When you enter the desired output frequency (in megahertz) in the FOUT box, the values in the Register Values boxes and the Divide Ratio boxes are automatically updated. You can also directly input a divide ratio, which in turn automatically updates the Register Values boxes and the Output Frequency box.
The toolbar near the top of the evaluation software main window includes several buttons, each labeled with an icon, that allow you to easily initiate various actions (refer to Figure 6 for a detailed description of the requirements of each toolbar element).
There are five tabs available in the main window of the evaluation software: Control, Profiles, Sweep, Modulus, and Debug. The following tab descriptions provide a brief overview of each tab; more detailed information can be found in the Evaluation and Test section.
Figure 8. Tabs Available
The Control tab provides control of the internal PLL, parallel port, auxiliary functions, I/O control, power-down functions, output shift keying (OSK), clock calibration, and multichip sync function of the AD9914.
The Profiles tab allows enabling of profile mode, in which the DDS signal control parameters are supplied directly from the profile programming registers. A profile is an independent register that contains the DDS signal control parameters.
Note that, unfortunately, it is not guaranteed that selecting a profile will switch to the correct profile setting. This is because the profile signals are sent asynchronously via the GUI hardware. The reality is that the profile signals need to meet setup and hold times to the SYNC_CLK.
Digital ramp generator (DRG) is synonymous with linear sweep. The ramp generation parameters in the Sweep tab allow you to control both the rising and falling slopes of the ramp, the upper and lower boundaries of the ramp, the step size and step rate of the rising portion of the ramp, and the step size and step rate of the falling portion of the ramp. This is digitally generated with a 32-bit output resolution that can be programmed to represent frequency, phase, or amplitude. Refer to the AD9914 data sheet for more information on DRG.
The Modulus tab allows you to enable programmable modulus mode and to alter the frequency equation of the DDS core, making it possible to implement fractions that are not restricted to a power of 2 in the denominator.
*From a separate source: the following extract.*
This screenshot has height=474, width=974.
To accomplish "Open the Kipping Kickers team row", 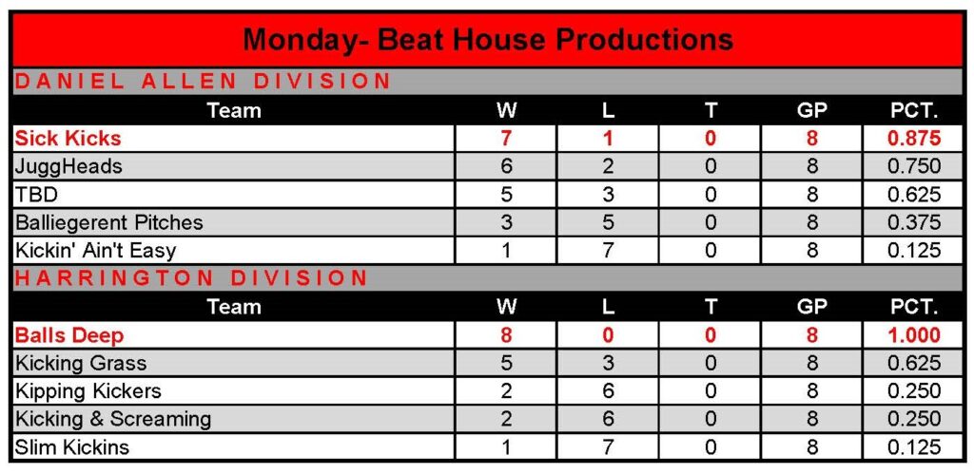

See the AD9914data sheet for more details.
The Debug tab provides complete direct access to the register map as well as control of many external pins. The Debug tab is intended for debugging issues with the AD9914. Although this tab can be used for all programming, it is not user friendly for programming purposes and, therefore, using the Debug tab for purposes other than debugging may result in improper programming of reserved bits.